• **Exercise passage**:
Friday, July 10, 2020

Texas governor Abbott has blood on his hands

The large but sparsely populated [Starr] county on the Texas-Mexico border had managed to keep the coronavirus contained in the early months by imposing 14-day quarantine restrictions on people who tested positive, closing businesses before the state ordered closures, linking with private businesses to provide testing, and implementing a curfew with fines and jail penalties.

Then, Texas Gov. Greg Abbott overrode the local decisions and began a phased-in reopening of businesses in the state in April.

“They took the teeth away from us to be able to enforce anything,” said Alberto Perez, the city manager for Rio Grande City, the largest city in the county with a population of more than 64,000.

In the two months after Abbott exerted his authority, Starr County has watched its handful of cases — on many days there were no new ones — steadily climb and spike this month.

On June 22, the county, located in the Rio Grande Valley, saw a peak of 75 new cases. It had reported no deaths from the virus until Tuesday, when there were three. The county had recorded 407 total cases of the coronavirus by Friday, compared to the nine cases it had up to April 29, the day after Abbott made clear his rules trumped those of local officials.

[...]

Most of the cases at the beginning of the pandemic were travel-related, meaning a person who had traveled from outside the county brought it into Starr County. But over about the last month, the county has seen a lot of community and family spread, sometimes through family gatherings, Perez and Vasquez said.

[...]

The county is one of the poorest in the nation and the state, is majority Latino, and many are not insured or are underinsured.

The county has a 49-bed hospital. Critical cases usually go to a hospital in McAllen, about 50 minutes away, but neighboring Rio Grande Valley counties are seeing their hospitalizations and emergency room numbers increase too

[...]

Across Texas, the closings had taken their economic toll and there had been pressure to reopen as unemployment rose. Texas' economy was also being rocked by the drop in oil prices.

• **Supplied data**:
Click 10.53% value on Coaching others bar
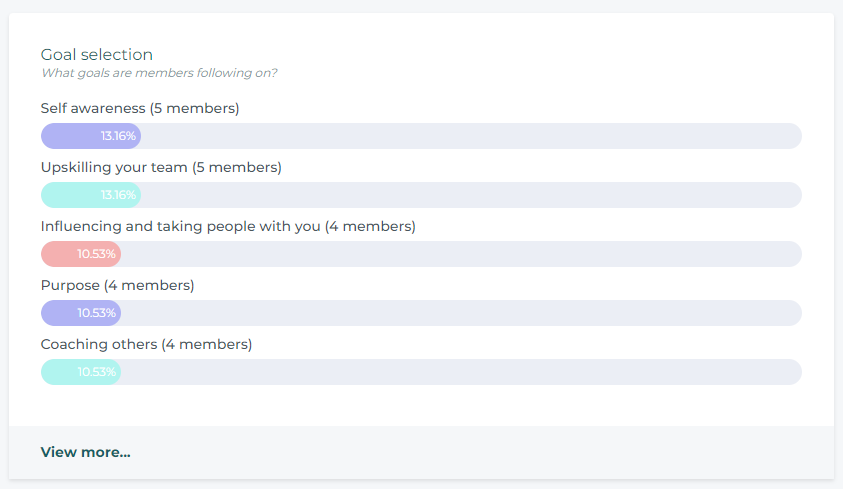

• **What this exercise asks**:
A: Do these statements agree with the article about Starr County and the coronavirus? For each, answer yes or no and quote the words from the article that decide it.
(i) Starr County has a hospital with 49 beds.
(ii) Starr County reported its first deaths from the virus on June 22.
(iii) At the start of the pandemic, most cases in the county came from travel.
B: In the article about Starr County and the coronavirus, how many total cases had the county recorded by Friday?
C: Continue the article about Starr County and the coronavirus from its final sentence.

• **Answers for the tasks**:
A:
(i) Yes: "The county has a 49-bed hospital."
(ii) No: "It had reported no deaths from the virus until Tuesday, when there were three."
(iii) Yes: "Most of the cases at the beginning of the pandemic were travel-related"

B: 407 cases.

C:
But Rose Benavidez, president of the Starr County Industrial Foundation, which helps the local government and businesses develop the local economy, said the county’s early experience shows there is “always a way to try to reconcile the safety and the economic needs of our county."

[...]

On Friday, after four straight days of more than 5,000 new COVID-19 cases for a total of 22,743, Abbott scaled back on the capacity allowed for restaurants and ordered bars to close by noon (but allowed for them to continue with takeout and delivery sales), closed rafting and tubing businesses that are popular in summer with young people, particularly in Central Texas, and issued requirements for permission to hold certain gatherings of 100 or more people.

[...]

Of the 157 rural hospitals in Texas, defined as hospitals in counties with populations of 60,000 or less, about 30 to 40 don’t have ventilators and many don’t have ICU beds, he said. Staffing too is an issue because rural locations may lack specialists, such as critical care physicians and pulmonologists.

  
This should push Texas on over to the blue electoral category. And there should be wrongful death lawsuits filed against Abott.

...but hey, do what you want...you will anyway.